Another sign. A dry creek bed is littered with fallen alder leaves.
Reach! Maple branches seem to reach away from the afternoon light.

I mentioned my twisted brain earlier. Suddenly out of that echoing abyss, as I wrote the above, came a TV ad from my childhood of over fifty years ago. That’s scary! Two tins of sandwich meat are having a chat. One says, “Say Moo.” The other tin only ever replies, “Oink.” Finally asked why it can’t say Moo, that one can replies, “I guess I just don’t have it in me.” Take that as you will. It may well have been an ad for Spam so far as I can recall but there were several other disgusting meat spreads on the market. I will not eat any to this day and there are times when I have been plenty hungry.

Millions of flat-bellied folks would not understand my reluctance, although in a pinch, I can manage corned beef. That stuff will choke up a lot of palates but there are at least bits which are recognizable as meat even though the rest may be hoofs, horns or beaks. If we think of all the things which humans eat, good grief! Then some of us are disgusted when a dog wants to lick our face! Depends on what we’ve been eating I suppose. There are some types of junk food which old Jack will only allow himself one sniff. The Jack test works for me.

It occurred to me as I write to read the label on the bag of potato chips sitting on the corner of my desk. Ingredients:

potatoes (OK) then canola and/or mid-oleic sunflower oil, seasoning [sugar, salt, corn maltodextrin, inactive yeast, yeast extract, hydrolyzed corn protein, brown sugar, dried onion, natural flavour (including maple-and bacon-type flavour) huh? Caramel colour (Contains sulphites), high oleic sunflower oil, citric acid, spices, spice extracts, calcium silicate, silicon dioxide]. YUM! Where’s the hint of battery acid? We wonder why obesity and cancer are prevalent. During the Irish Potato Famine, some folks chose to starve rather than eat lobster which which commonly used as fertilizer on the fields. “Wot! Eat bugs?” I guess it’s all a matter of perspective.
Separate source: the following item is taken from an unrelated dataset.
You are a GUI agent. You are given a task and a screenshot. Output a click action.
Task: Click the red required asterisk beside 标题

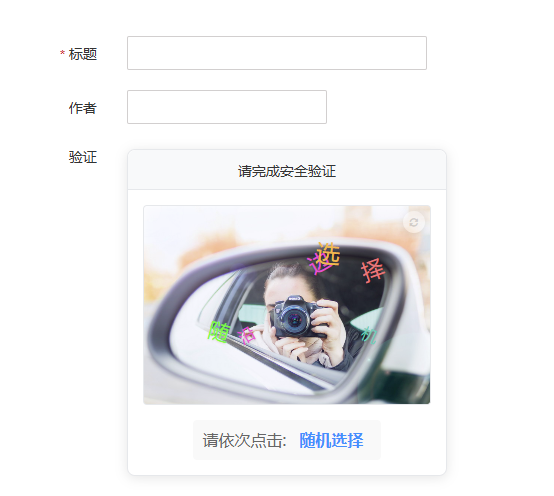click(63, 53)
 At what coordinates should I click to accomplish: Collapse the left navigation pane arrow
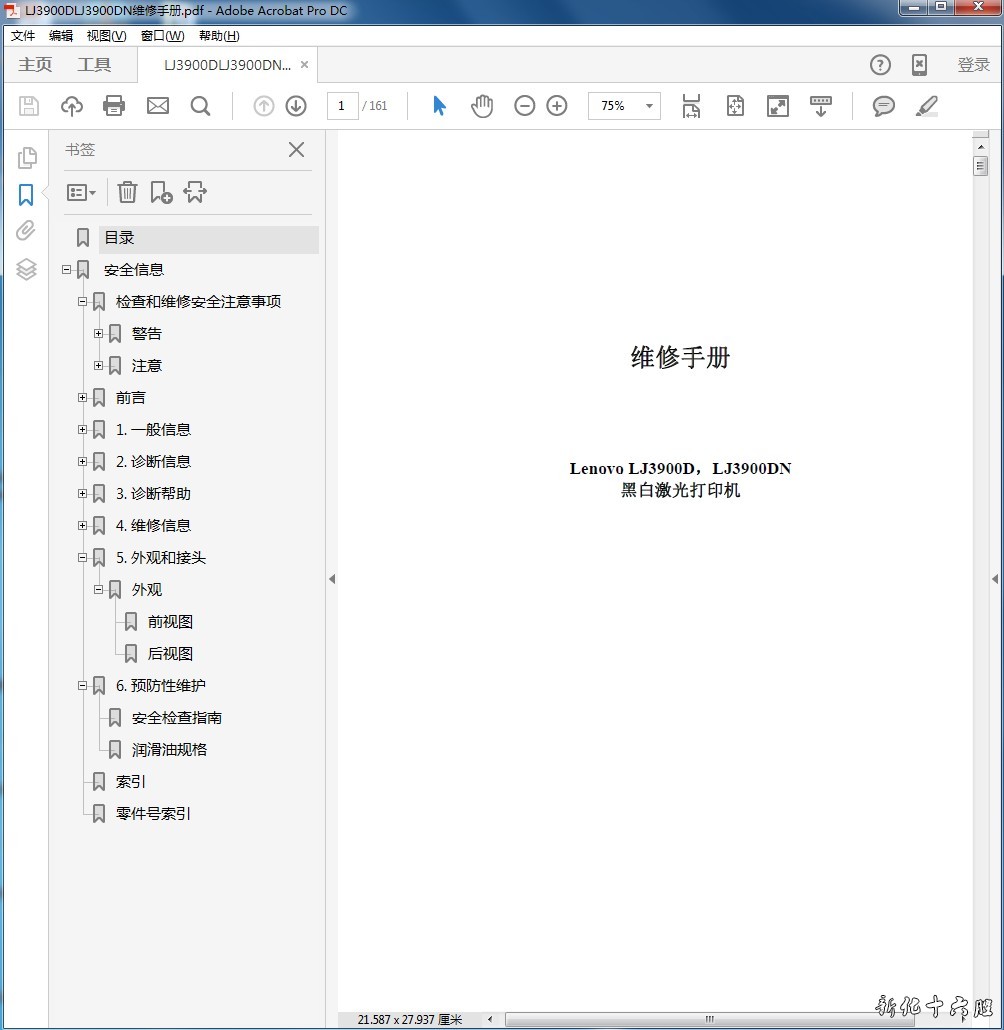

Over, under, or around? Apparently some dog tried to tunnel under this windfall. Jack choose to go around and pondered the excavations.
Afro Cedar. Some hedge-trimmer has a sense of humour. I like it.

Two days ago I sat shirtless in the broiling afternoon sun, reading a book and realizing that this was one of the last days this year in this part of the world that I would feel good doing this. The daylight is shorter each day, the evenings cooler. Let there be goose bumps. The leaves are yellowing and crispy, there is dew in the mornings. As I sit writing this afternoon I realize that I would not be uncomfortable in long pants. In fact, I’ve put them on. It’s chilly. It is time to seriously start a Go South plan and do something about it. Turkey vultures are flocking up, circling together in afternoon thermals and then gliding southward. Living proof, time flies.

How’d this look jacked up with big fat wheels? It is a coveted McLaren 720s. Prices start at $325000. Cdn. A neighbour’s guest parked it behind me. As I backed out, for a moment I forgot it, and almost…. BIG OOPS! Where the hell do you park a King’s ransom?

You do not have to sit out in the dark. If, however, you want to look at the stars, you will find that darkness is necessary.

But the stars themselves neither require nor demand it.”